It is not easy to proceed with the feature deformation process that we want with STFT. For example, if we want to raise the pitch, it is difficult for us to determine what kind of conversion process we should proceed with to STFT feature. To overcome these limitations, we use pyworld vocoder.
pyworld vocoder is a python version implementation of the world vocoder. According to the paper, it consists of three algorithms that separate a given waveform into three features (Fundamental frequency
, Spectral Envelope
, Aperiodic parameter
) and a synthis algorithm that reconstruct these three features back into waveform.
Thus, we can use this extraction-reconstruction algorithm to reconstruct pitch information as desired.
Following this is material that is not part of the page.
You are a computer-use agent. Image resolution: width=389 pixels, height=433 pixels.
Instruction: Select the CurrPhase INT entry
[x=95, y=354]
Using the pyworld library, we can extract f0
, spectral envelope
, and periodic parameter
from a given sound source and recreate them to create a reconstructed wave.
import pyworld as pw
audio, sr = librosa.load('speech.wav', sr=None, dtype='float64')
# raw pitch extractor
_f0, t = pw.dio(audio, sr)
# pitch refinement
f0 = pw.stonemask(audio, _f0, t, sr)
# extract smoothed spectrogram
sp = pw.cheaptrick(audio, _f0, t, sr)
# extract aperiodicity
ap = pw.d4c(audio, f0, t, sr)
y = pw.synthesize(f0, sp, ap, sr)
sf.write('speech_recon_pyworld.wav', y, sr)
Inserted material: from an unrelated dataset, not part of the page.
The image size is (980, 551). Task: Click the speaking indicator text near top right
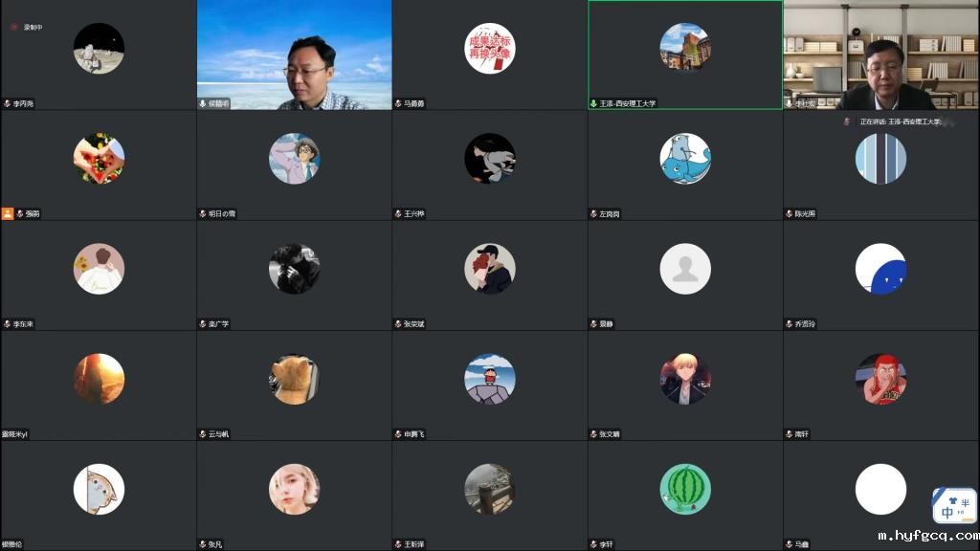pos(900,122)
plt.figure(figsize=(16,9))
plt.subplot(4,1,1)
plt.plot(audio)
plt.xlim([0,len(audio)])
plt.title('waveform')
plt.subplot(4,1,2)
librosa.display.specshow(np.log(sp.T+1e-5))
plt.title('sp')
plt.subplot(4,1,3)
librosa.display.specshow(np.log(ap.T+1e-5))
plt.title('ap')
plt.subplot(4,1,4)
plt.plot(f0)
plt.xlim([0,len(f0)])
plt.title('pitch')
plt.tight_layout()
plt.savefig('example4_output.png')
plt.close()
If there are some difficulties, refer to pyworld document.
Pitch can be expressed in Hz units of how many times it vibrates per second, and can be expressed in units of one key, one octave, and so on in music. An octave high note has a frequency value of twice that of its original frequency, and an octave consists of 12 scales. Using this, the following code can be written:
def key_change(audio, key):
_f0, t = pw.dio(audio, sr)
f0 = pw.stonemask(audio, _f0, t, sr)
f0 = f0 + (f0 * key / 12)
# An octave high note has a frequency value of twice that of its original frequency
# and an octave consists of 12 scales.
# Therefore, add 'key' scales of f0 divided by 12 to the existing frequency f0.
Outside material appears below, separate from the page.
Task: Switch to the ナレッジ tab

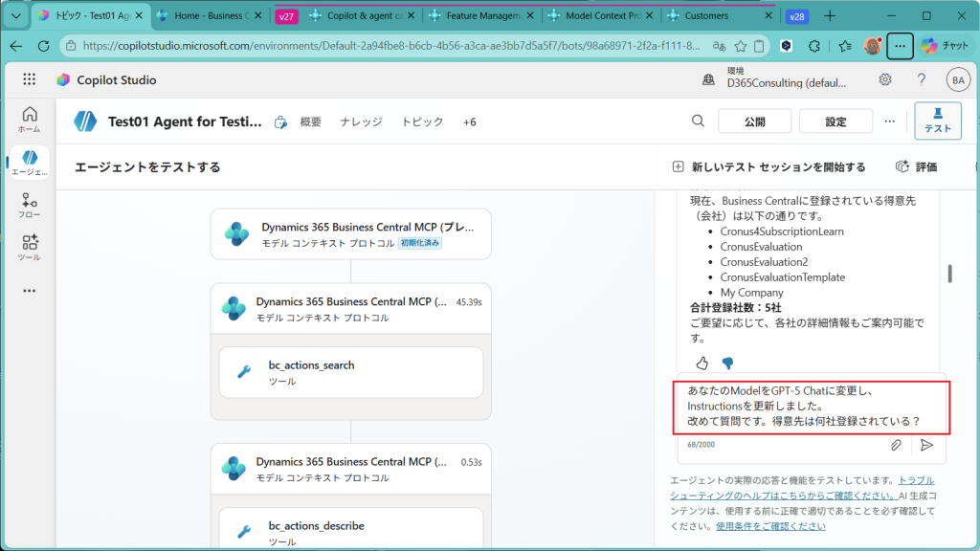Action: coord(361,121)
sp = pw.cheaptrick(audio, f0, t, sr)
ap = pw.d4c(audio, f0, t, sr)
y = pw.synthesize(f0, sp, ap, sr)
return y
sf.write('speech_up1.wav', key_change(audio, 1), sr)
sf.write('speech_up2.wav', key_change(audio, 2), sr)
sf.write('speech_up3.wav', key_change(audio, 3), sr)
sf.write('speech_down1.wav', key_change(audio, -1), sr)
sf.write('speech_down2.wav', key_change(audio, -2), sr)
sf.write('speech_down3.wav', key_change(audio, -3), sr)
By listening to the generated file, you can see that the voice is adjusted as if the key was raised and lowered in a karaoke room.
As such, we can control pitch information from a given music source through pyworld vocoder. It is possible to extract f0
from the music y
, generate f0
that is modified as desired, and then reconstruct y
through f0
, sp
, and ap
.
Now we know how to raise or lower the pitch overall in a given sound source. Furthermore, it would be possible to raise and lower it only in certain areas by utilizing it. Beyond these extensions, this time we are going to try to transform the distribution of pitch as a whole. The pitches we obtain through pyworld are sequential data whose values change over time, and are composed of multiple sets of data.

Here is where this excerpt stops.